I may have stumbled across a nasty lifetime issue in the handling of stop callbacks in the when_all/split algorithms. But this would apply to any algorithm using a inplace_stop_source inside its operation state.

when_all has a inplace_stop_source inside its operation state, and then a stop callback, like this:

struct when_all_opstate {
    // ...
    inplace_stop_source stop_src{};
    // ...
    optional<stop_callback> on_stop{nullopt};
    // ...
};

In on_stop, a stop callback is registered, which calls stop_src.request_stop() when there is a stop request on the receiver's stop token. All child senders of the when_all are registered on the stop_src. This propagates the stop request from the receiver to all children of the when_all sender.

Now, what I observed is the following chain of events:

receiver's stop token triggers
on_stop callback calls stop_src.stop_requested()
the stop_src now iterates over its list of registered stop callbacks (those are the ones from the children) (*)

the last child calls set_stopped synchronously from inside its stop callback.
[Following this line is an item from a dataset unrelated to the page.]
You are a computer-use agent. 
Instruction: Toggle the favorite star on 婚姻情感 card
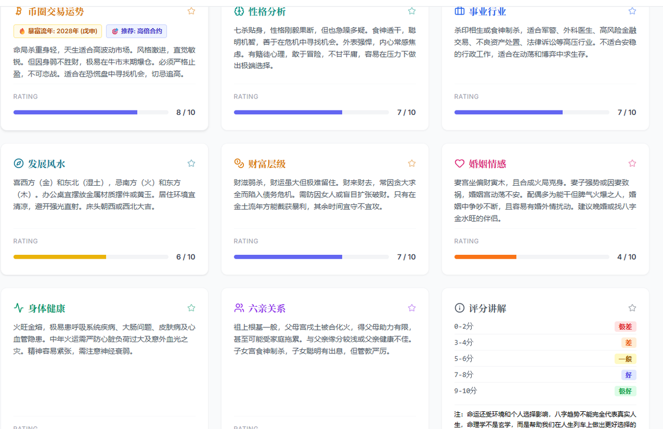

In my case it's from deregistering a sleep timer from an self-written epoll-based "io context", something like this:

            struct stop_cb {
                opstate* op;
                void operator()() noexcept
                {
                    if (op->loop_->deregister_deadline(op)) {
                        op->set_stopped();
                    } else {
                        // lost the race, main loop will call `set_value()`
                    }
                }
            };

now, arrive() of the when_all opstate gets called
complete() of the when_all opstate gets called
ex::set_stopped is called, satisfying the receiver contract of the when_all sender
the when_all opstate is synchronously (!) destroyed from inside the set_stopped callback by some follow up work.
-> UB, since we are still iterating over the list of registered stop callbacks of stop_src! (the line marked with "*" above)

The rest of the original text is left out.